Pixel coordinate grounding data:
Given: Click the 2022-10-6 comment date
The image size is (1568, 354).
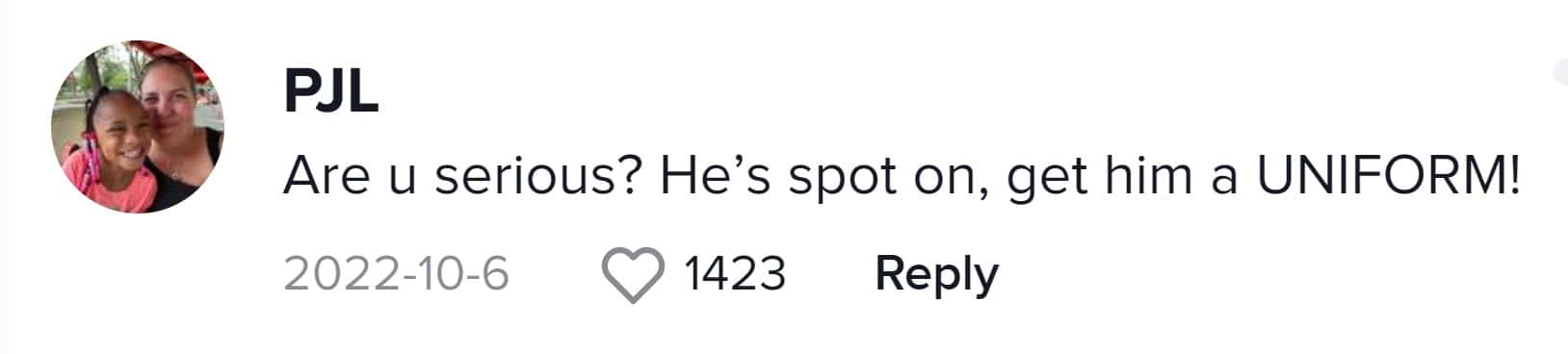Looking at the screenshot, I should (x=396, y=274).
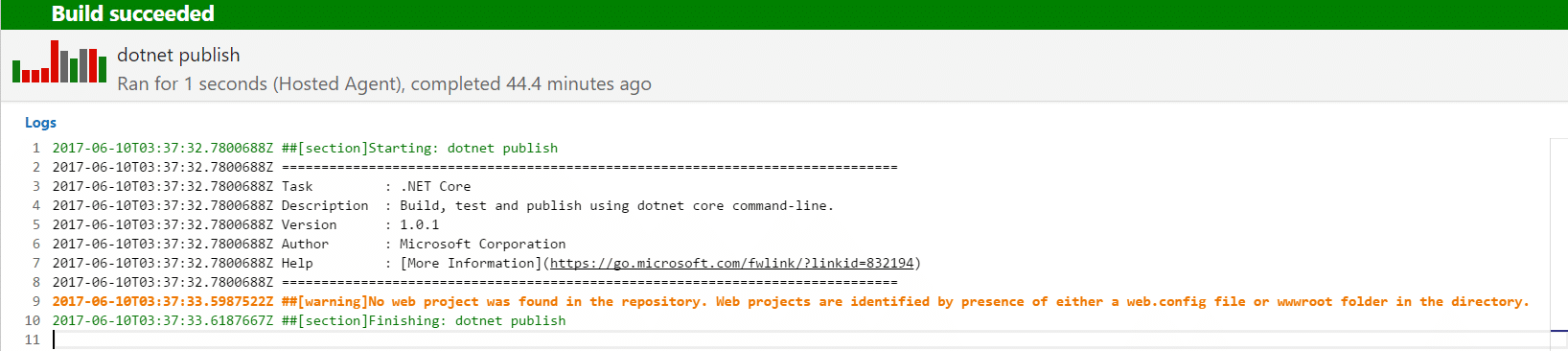
Task: Click log line 1 Starting: dotnet publish
Action: click(305, 148)
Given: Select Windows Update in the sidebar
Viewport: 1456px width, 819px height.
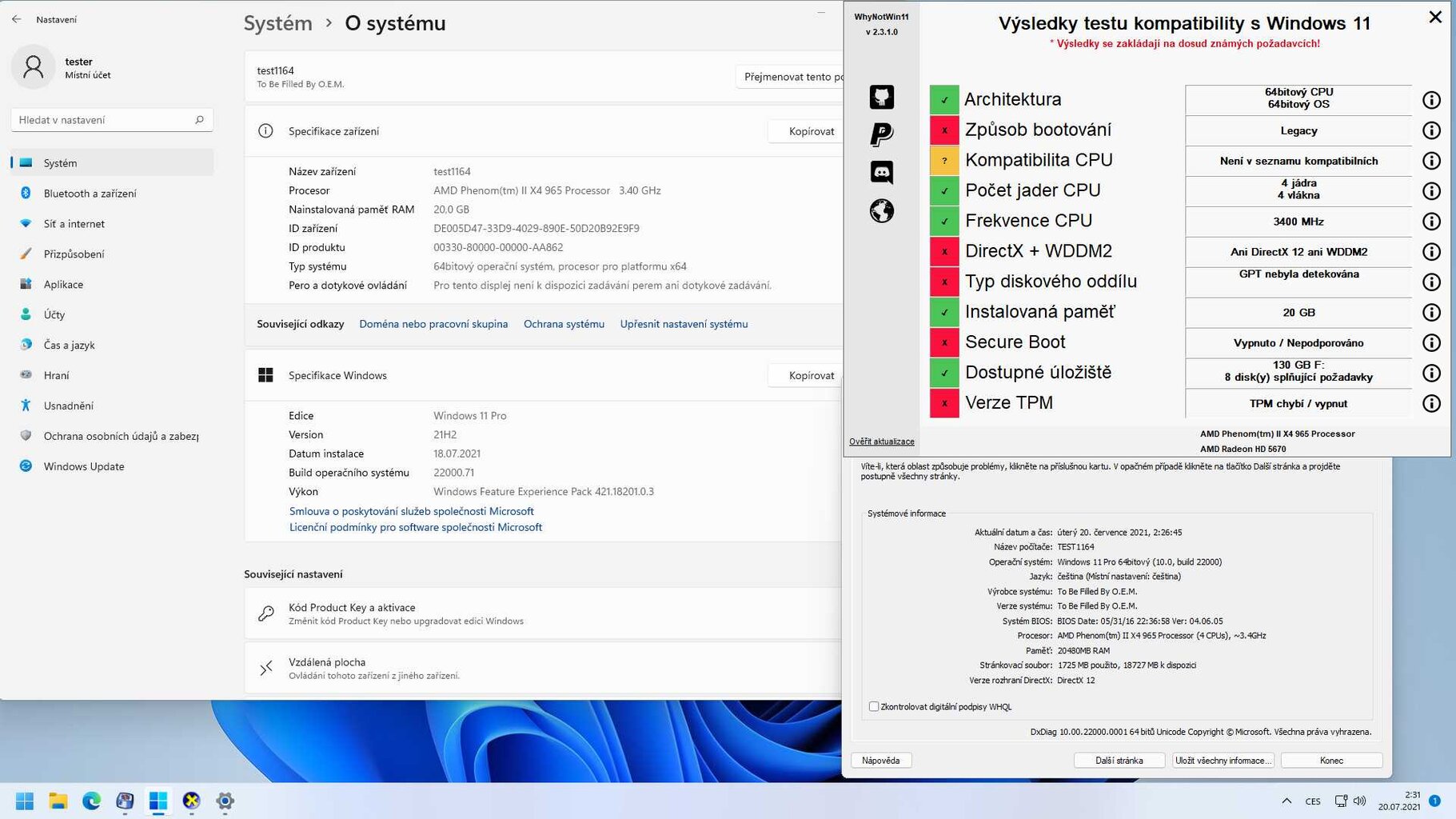Looking at the screenshot, I should (x=84, y=466).
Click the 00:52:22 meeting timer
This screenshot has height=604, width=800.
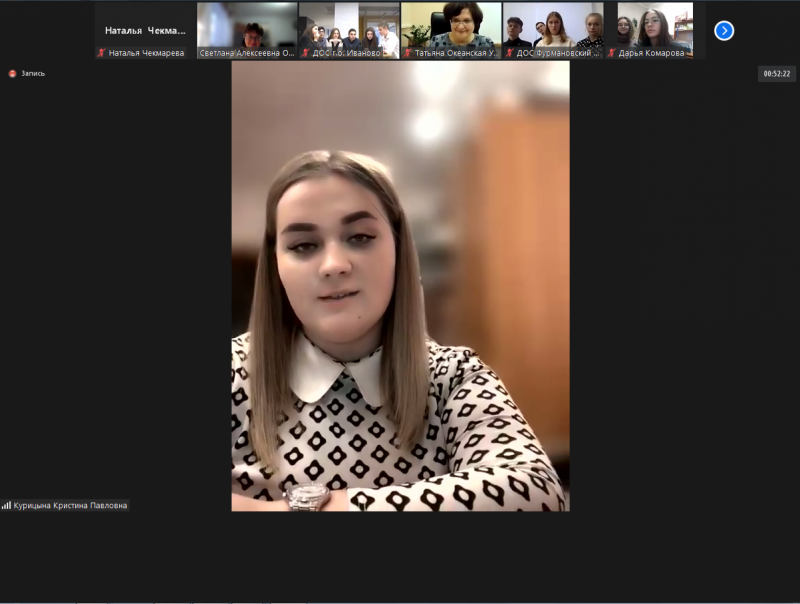(x=776, y=74)
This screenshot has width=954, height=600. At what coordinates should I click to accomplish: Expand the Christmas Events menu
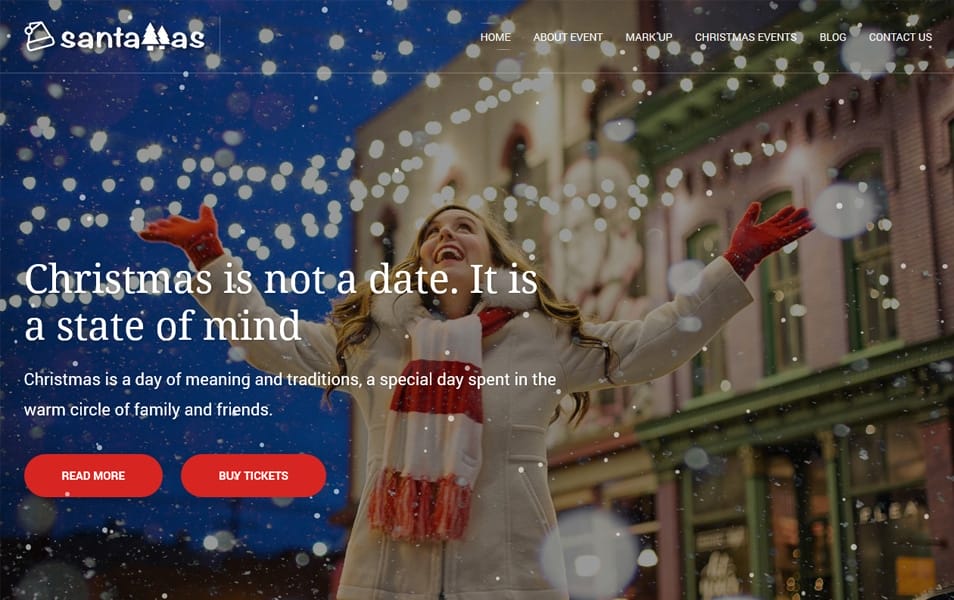tap(745, 37)
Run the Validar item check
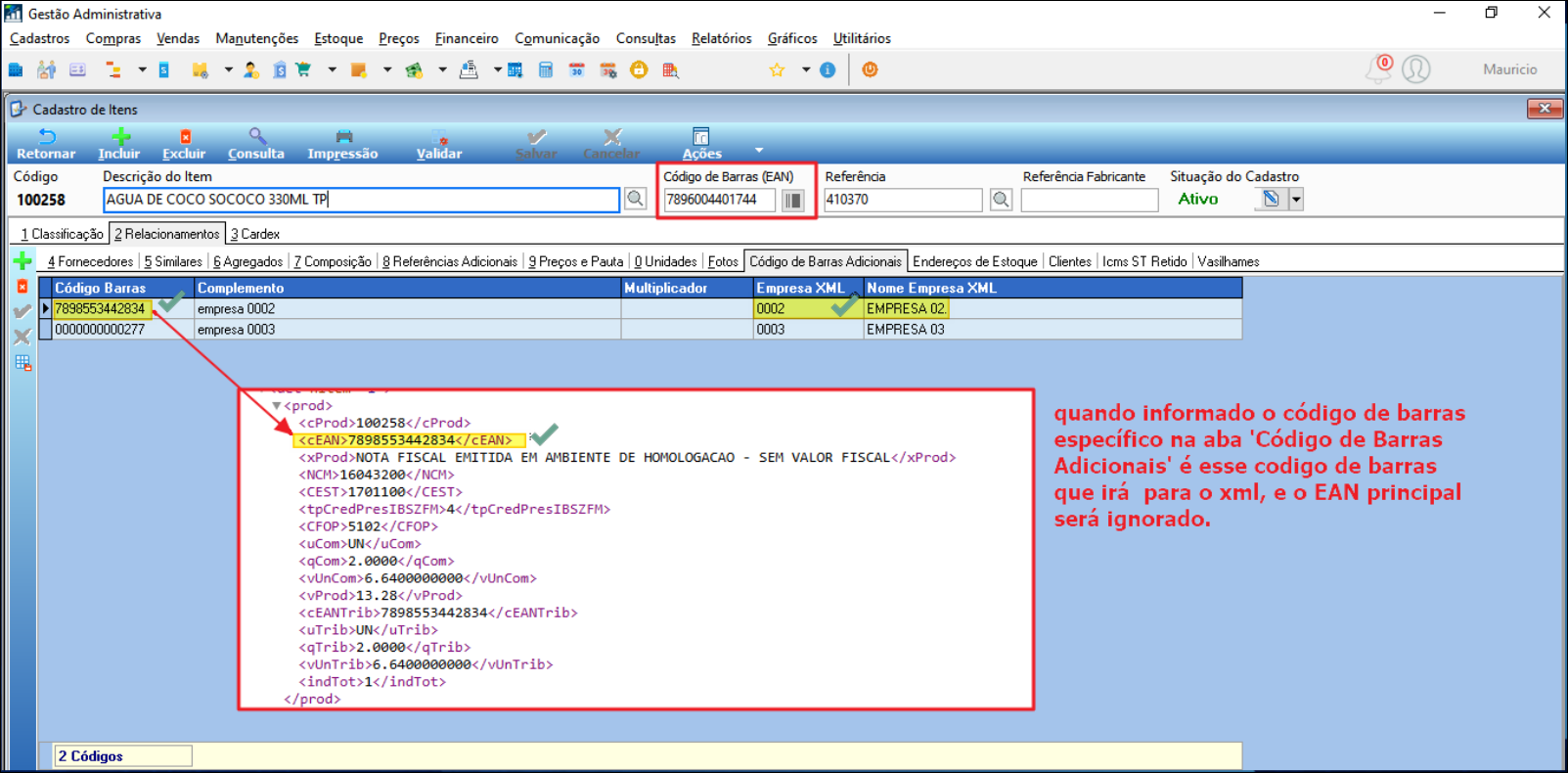Viewport: 1568px width, 773px height. click(439, 143)
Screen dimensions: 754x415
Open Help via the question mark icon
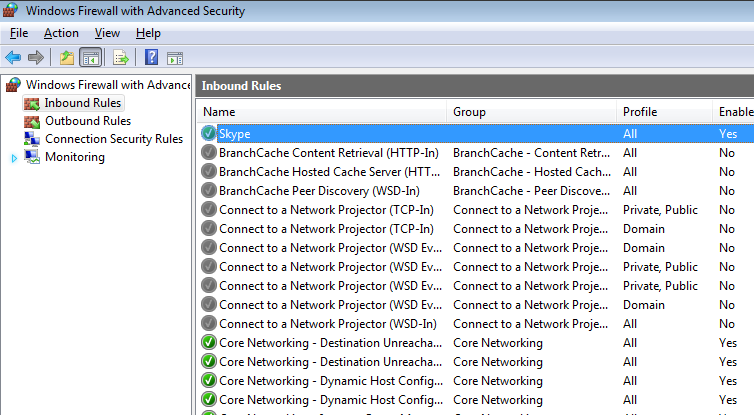(x=151, y=57)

• [Prompt]:
Once the pictures are set aside, copy the remaining text of every entry exactly.

• [Exercise response]:
Given: Click the 2022-10-6 comment date
The image size is (1568, 354).
Looking at the screenshot, I should (x=396, y=274).
Task: Click log line 1 Starting: dotnet publish
Action: click(305, 148)
Given: Select Windows Update in the sidebar
Viewport: 1456px width, 819px height.
Looking at the screenshot, I should (x=84, y=466).
Click the 00:52:22 meeting timer
This screenshot has height=604, width=800.
(x=776, y=74)
This screenshot has width=954, height=600. At what coordinates should I click to accomplish: Expand the Christmas Events menu
tap(745, 37)
Run the Validar item check
Viewport: 1568px width, 773px height. click(439, 143)
Screen dimensions: 754x415
Open Help via the question mark icon
(x=151, y=57)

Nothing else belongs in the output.